Text section:

○ ○ ○

# Load SpaCy model - ensure 'en_core_web_sm' is downloaded (you might need !python -m spacy download en_core_web_sm)
try:
    nlp = spacy.load("en_core_web_sm") # Loads a small English model for processing
except OSError:
    print("Downloading en_core_web_sm model for SpaCy...")
    from spacy.cli import download
    download("en_core_web_sm") # If model is not found, download it automatically
    nlp = spacy.load("en_core_web_sm")

text2 = "Google was founded by Larry Page and Sergey Brin while they were Ph.D. students at Stanford University."
doc = nlp(text2) # Process the text with the loaded SpaCy model
print(f"Original text: '{text2}'")
print("Named Entities:")
for ent in doc.ents: # Iterate through the detected entities
    print(f"  {ent.text:<20} {ent.label_}") # Print the entity text and its label (e.g., PERSON, ORG)

○ ○ ○

Provided data:
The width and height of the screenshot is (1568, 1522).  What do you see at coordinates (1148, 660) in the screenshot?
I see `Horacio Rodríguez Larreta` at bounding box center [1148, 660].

○ ○ ○

Explore the material:
**A.** Reproduce everything in the SpaCy code from "for ent in doc.ents: #" down to "(e.g., PERSON, ORG)".
**B.** List every proper name in the sentence that the SpaCy code assigns to text2.

Responses for each task:
**A.**
for ent in doc.ents: # Iterate through the detected entities
    print(f"  {ent.text:<20} {ent.label_}") # Print the entity text and its label (e.g., PERSON, ORG)

**B.**
Google
Larry Page
Sergey Brin
Stanford University